Llama Nemotron Embed 1B v2 model card

NVIDIA

nvidia/llama-nemotron-embed-300m-v2

float, int8, uint8, binary, ubinary

8192

307

569

2048

yes

Llama Nemotron Embed 300M v2 model card

NVIDIA

nvidia/nv-embedqa-e5-v5

float

512

303

335

1024

no

NV-EmbedQA-E5 v5 model card

BAAI

baai/bge-m3

float

8192

303

568

1024

no

BAAI bge-m3 model card

BAAI

baai/bge-large-zh-v1.5

float

512

303

325

1024

no

BAAI bge-large-zh-v1.5 model card

Note

The “Parameters (excl. embeddings)” column shows the count of parameters that directly impact inference performance and computational cost. Embedding layer parameters are excluded because they primarily affect model size rather than inference speed. For example, models with different vocabulary sizes may have different total parameter counts but the same inference-relevant parameter count.

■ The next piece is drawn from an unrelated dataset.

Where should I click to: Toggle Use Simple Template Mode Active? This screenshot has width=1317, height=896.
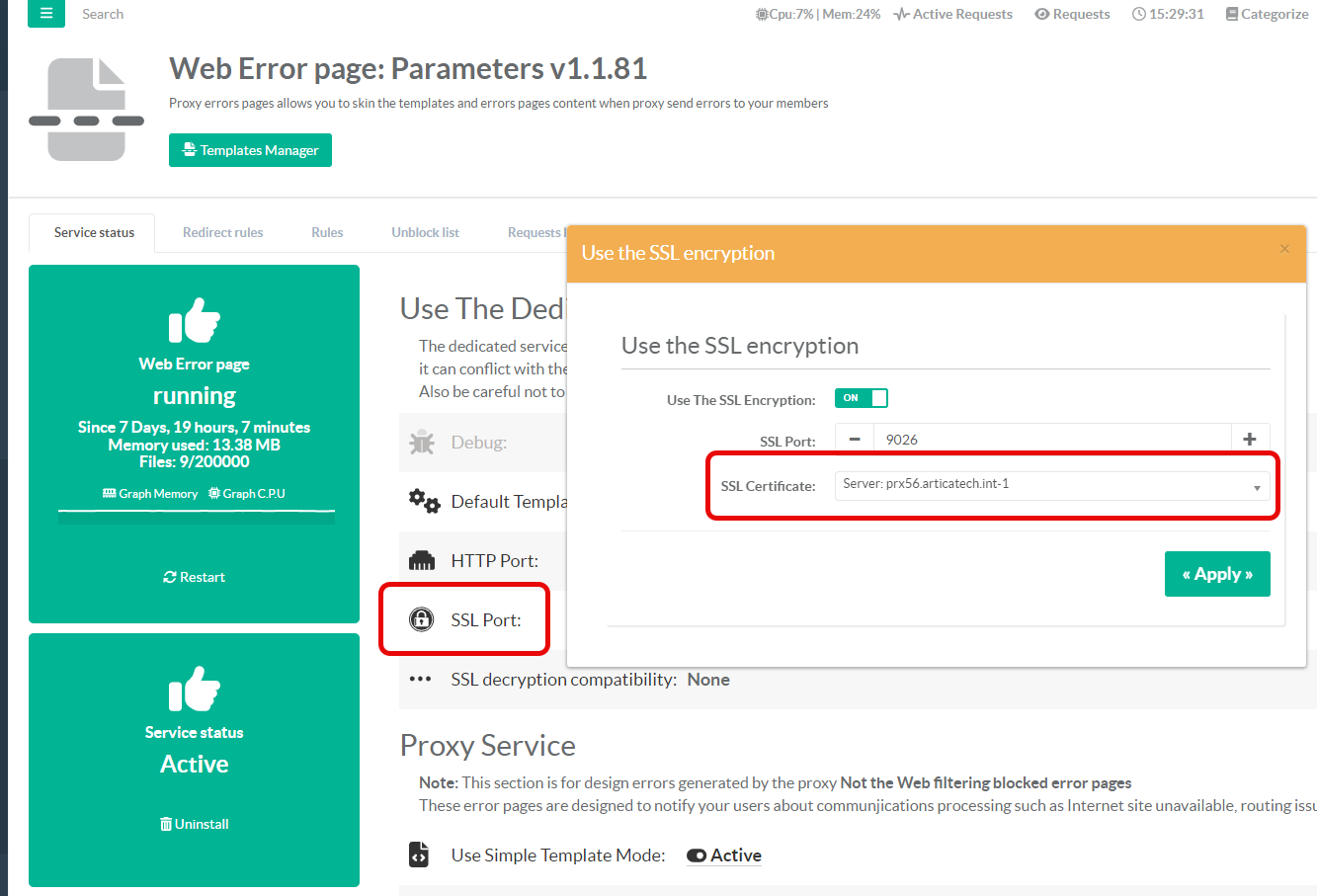coord(724,855)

Optimized vs Non Optimized Models#

Starting in version 2.0.0, optimized configurations for nvidia/llama-nemotron-embed-vl-1b-v2 use runtime CUDA kernels and just-in-time compilation. At startup, the NIM selects a kernel feature set for the detected GPU architecture. Depending on the selected feature set, the NIM might compile kernels, load precompiled kernels optimized for that architecture, or use both.

The optimized configuration tables list the compute capability families or GPU SKUs that have optimized kernel support for the listed precision. These configurations are tuned and validated for the release.

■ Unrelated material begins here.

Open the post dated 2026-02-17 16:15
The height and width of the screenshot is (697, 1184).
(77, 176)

Non-optimized configurations use a fallback kernel feature set intended for broad compatibility, such as FP16 architecture-agnostic kernels. Fallback configurations can run on GPUs with sufficient memory, but they might not support every optimized feature or deliver the same performance as the optimized configurations.

Compute Capability and Automatic Kernel Selection#

Starting in version 2.0.0, automatic profile selection is replaced by automatic kernel selection. The NIM detects the GPU compute capability at startup and selects the supported kernel feature set for that compute capability family.

The selected feature set determines which CUDA kernels, attention implementation, precompiled kernel artifacts, and default precision are used. If an optimized feature set is not available for the detected GPU, the NIM uses the compatible fallback feature set.

To request a precision explicitly, set NIM_PRECISION to fp16 or fp8. FP8 is available only on the compute capability families or GPU SKUs listed with FP8 support in the optimized configuration tables.

Supported Hardware#

Note

Currently, GPU clusters with GPUs in Multi-instance GPU mode (MIG) are not supported.

Llama Nemotron Embed 300m v2 (llama-nemotron-embed-300m-v2)#

Optimized configuration#

Compute Capability

Precision

12.0

FP16 & FP8

10.0

FP16 & FP8

9.0

FP16 & FP8

8.9

FP16 & FP8

8.6

FP16

8.0

FP16

Non-optimized configuration#

The GPU Memory and Disk Space values are in GB; Disk Space is for both the container and the model.

GPUs

GPU Memory

Precision

Disk Space

Max Tokens

Any single NVIDIA GPU that has sufficient memory, or multiple homogenous NVIDIA GPUs that have sufficient memory in total.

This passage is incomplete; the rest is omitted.